My third Bud Light was about to exit my urethra, and if I didn't talk to a man about a horse soon I would be tinkling up in the Dunkin Dugout.
The sun shined brightly on the bleachers, and I was part of a mass exodus for the men's room as Beckett whiffed Aubrey Huff.
I'm not sure what the score was at that point. For a brief moment in time, I don't think any of us did. It was time to drain the vein.
About a dozen of the Bleacher Creatures made their way out of Section 121 all with the same sense of purpose. The Dirty Dozen, as we would affectionately be known, bypassed the mile-long beer line, but each committed to refueling after we tapped a kidney.
One by one, we took our positions at the beautiful porcelain fixtures which adorned the Fenway Walls. With our barn doors open and the Sox up by a deuce, we began to talk of First Place, while we eliminated Number One.
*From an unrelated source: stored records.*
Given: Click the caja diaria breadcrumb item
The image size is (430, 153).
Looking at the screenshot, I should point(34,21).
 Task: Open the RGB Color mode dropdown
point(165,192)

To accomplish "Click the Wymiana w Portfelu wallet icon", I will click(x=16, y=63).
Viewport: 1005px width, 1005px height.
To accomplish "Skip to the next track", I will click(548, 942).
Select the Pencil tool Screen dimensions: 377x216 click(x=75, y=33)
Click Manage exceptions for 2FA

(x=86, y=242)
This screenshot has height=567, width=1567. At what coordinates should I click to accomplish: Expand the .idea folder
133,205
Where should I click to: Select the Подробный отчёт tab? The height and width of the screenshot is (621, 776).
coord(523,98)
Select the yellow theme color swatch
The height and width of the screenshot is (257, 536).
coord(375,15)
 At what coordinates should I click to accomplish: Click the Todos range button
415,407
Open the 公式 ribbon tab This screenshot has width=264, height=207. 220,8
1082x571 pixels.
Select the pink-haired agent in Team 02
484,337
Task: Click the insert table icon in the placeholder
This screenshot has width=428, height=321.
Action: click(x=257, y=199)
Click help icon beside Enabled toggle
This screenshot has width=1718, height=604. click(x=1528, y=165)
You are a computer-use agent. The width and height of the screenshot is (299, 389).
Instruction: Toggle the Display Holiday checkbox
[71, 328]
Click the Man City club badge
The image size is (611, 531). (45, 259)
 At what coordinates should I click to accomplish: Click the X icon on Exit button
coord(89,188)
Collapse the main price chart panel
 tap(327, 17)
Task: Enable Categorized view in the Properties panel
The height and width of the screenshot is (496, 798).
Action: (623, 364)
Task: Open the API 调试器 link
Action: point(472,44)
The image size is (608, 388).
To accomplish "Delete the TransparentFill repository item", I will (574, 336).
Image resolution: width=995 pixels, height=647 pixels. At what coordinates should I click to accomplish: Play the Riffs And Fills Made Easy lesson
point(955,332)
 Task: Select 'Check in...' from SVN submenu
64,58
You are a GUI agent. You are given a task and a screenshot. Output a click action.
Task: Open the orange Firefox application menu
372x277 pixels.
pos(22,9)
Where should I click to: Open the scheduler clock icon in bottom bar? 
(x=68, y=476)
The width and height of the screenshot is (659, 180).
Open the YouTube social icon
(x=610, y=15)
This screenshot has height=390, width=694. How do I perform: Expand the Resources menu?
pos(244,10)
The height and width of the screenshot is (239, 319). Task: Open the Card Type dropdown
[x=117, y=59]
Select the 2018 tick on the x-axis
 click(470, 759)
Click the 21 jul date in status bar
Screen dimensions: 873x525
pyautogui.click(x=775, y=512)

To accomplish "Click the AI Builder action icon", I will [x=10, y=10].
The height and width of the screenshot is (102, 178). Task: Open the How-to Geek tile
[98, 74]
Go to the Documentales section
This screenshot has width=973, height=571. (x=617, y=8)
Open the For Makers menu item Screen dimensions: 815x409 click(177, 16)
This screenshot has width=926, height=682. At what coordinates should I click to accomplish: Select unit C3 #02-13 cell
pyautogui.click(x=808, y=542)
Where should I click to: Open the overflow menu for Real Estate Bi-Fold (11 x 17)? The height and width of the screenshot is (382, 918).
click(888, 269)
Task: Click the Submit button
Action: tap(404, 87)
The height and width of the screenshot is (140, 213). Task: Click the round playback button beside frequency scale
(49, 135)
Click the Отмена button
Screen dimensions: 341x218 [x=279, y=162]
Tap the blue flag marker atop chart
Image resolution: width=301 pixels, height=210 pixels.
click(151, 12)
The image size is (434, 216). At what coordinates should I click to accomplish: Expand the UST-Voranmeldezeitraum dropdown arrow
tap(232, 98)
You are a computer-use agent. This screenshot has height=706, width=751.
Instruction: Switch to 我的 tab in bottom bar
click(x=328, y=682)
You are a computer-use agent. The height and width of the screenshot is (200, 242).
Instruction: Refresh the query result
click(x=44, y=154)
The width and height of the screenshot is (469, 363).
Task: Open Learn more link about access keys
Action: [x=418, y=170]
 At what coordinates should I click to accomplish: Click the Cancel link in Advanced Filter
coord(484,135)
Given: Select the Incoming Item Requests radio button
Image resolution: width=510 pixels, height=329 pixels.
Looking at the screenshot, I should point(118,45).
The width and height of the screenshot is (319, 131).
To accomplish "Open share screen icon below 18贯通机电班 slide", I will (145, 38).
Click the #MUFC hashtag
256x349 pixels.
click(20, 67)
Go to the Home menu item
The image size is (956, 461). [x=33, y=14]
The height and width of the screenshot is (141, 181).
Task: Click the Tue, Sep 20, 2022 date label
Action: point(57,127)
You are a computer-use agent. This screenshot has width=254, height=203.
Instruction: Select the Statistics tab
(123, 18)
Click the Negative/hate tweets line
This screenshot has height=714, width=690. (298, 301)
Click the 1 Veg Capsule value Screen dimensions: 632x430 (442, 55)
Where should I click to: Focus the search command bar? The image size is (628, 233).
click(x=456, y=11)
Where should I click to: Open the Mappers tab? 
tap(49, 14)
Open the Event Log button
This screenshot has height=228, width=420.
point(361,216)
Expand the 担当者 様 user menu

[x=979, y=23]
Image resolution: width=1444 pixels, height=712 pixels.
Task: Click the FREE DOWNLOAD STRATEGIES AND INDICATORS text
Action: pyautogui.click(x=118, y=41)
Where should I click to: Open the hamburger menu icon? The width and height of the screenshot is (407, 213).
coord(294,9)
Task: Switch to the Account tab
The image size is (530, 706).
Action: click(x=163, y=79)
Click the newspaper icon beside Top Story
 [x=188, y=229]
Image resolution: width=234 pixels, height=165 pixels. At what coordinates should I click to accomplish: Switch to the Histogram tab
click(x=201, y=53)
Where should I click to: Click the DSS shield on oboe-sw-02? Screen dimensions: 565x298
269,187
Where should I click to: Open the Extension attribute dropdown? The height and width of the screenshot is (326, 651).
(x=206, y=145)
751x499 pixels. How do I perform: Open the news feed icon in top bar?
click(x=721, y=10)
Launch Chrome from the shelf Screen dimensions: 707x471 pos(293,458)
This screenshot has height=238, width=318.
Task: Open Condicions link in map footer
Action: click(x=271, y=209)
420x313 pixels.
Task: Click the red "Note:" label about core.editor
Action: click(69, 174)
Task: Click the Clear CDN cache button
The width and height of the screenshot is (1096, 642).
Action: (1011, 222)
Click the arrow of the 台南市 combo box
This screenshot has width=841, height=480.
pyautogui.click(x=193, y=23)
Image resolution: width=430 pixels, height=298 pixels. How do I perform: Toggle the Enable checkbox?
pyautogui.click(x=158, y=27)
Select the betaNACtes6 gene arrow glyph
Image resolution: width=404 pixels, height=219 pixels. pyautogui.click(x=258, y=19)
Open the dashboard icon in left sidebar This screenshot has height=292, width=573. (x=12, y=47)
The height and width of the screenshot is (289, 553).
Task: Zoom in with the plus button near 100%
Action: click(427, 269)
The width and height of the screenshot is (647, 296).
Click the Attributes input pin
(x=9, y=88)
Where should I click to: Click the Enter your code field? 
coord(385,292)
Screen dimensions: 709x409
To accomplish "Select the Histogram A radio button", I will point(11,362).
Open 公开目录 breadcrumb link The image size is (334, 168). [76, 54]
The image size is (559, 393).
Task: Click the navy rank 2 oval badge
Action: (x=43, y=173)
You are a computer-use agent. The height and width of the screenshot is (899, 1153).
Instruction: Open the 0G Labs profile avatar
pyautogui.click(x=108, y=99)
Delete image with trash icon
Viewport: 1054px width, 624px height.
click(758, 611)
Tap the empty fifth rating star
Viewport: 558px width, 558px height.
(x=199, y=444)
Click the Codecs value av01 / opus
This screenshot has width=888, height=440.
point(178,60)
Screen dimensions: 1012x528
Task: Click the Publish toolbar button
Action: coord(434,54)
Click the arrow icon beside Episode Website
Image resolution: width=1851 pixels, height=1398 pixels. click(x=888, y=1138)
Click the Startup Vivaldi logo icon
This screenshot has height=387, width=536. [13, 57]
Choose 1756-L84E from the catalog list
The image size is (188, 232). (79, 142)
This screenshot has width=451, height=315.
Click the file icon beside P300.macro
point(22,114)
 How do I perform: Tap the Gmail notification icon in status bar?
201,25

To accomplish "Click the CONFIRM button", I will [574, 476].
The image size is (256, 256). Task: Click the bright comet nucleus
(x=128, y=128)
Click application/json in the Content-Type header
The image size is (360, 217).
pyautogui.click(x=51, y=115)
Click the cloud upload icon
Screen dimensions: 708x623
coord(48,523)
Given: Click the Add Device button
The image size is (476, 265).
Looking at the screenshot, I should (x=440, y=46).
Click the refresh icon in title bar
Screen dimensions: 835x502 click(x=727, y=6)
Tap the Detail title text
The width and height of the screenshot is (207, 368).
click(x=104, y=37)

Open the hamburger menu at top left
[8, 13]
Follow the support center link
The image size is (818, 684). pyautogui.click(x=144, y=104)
The tall and red faced man next to me, who I'll call Johnson, looked over at me and smiled kindly. I have to admit made me feel a bit uncomfortable. Not because he longed to sneak a peak, but because he chose to speak to me while I Freed Willy.
But when I heard what he spoke of, I felt uncomfortable no longer. He spoke of a friend of ours that all of us held in high esteem. No male enters Fenway's Hallowed Halls (aka the Watering Hole) without speaking of the Trough.
For those of you who never had the pleasure, the Trough was to men at Fenway what Niagara Falls is to lovers. It is a must see for all those who love being a guy.
The trough reeked of soiled urine and ran constantly. Indefinitely. I assume the trough ran during away games and during winters away from the park. There is nearly a scent in nature that recreates the smell of the Trough. And hardly a topic in Wikipedia that brings a smile more quickly to the face of anyone with XY chromosomes.
The trough reeked of ammonia and had mounds of some of the most beautiful locks of hair known to man littering its rusted edge.
The trough has peaked up at The Iron Man, The Splendid Splinter, Mick the Stick and Pesky's Pole. And has heard conversations about famous Red Sox and Yankees players, too.
The Trough did its duty while we did ours, through Yankee and Red Sox brawls and through World Championship droughts. There was never a drought at the trough. Always ready to keep it's customers flowing.
The beauty of the trough was it allowed no privacy. I could peak over at the dude next to me out of the corner of my eye and he at me and no words needed to be exchanged—we just knew what the other was thinking.
I'll never forget the day during a game between the White Sox (also known ironically as the Hose). I looked over at a tall man who claimed to be from Jamaica but looked like he was from Nantucket, and marveled at the tattoo that adorned his mighty Boa. I noticed it said W-E-N-D-Y.
I asked the tall and powerful man of his dink ink and he said in a beautiful Montego Bay accent. "No mon...don't say Wendy. Says Welcome to Jamaica Have A Nice Day." I glanced down and never felt more insignificant.
The trough has been replaced now by 66 of the most beautiful porcelain urinals you'll ever see. Clean and pristine. Alone and isolated. The conversations are less common now as we find ourselves a bit more private. I shiver slightly when I think of her and wonder what I will talk to my son about when we go to a game.
I can only hope and pray that the Trough has a special place in the Fenway Hall of Fame. If She doesn't...I'll be really pissed.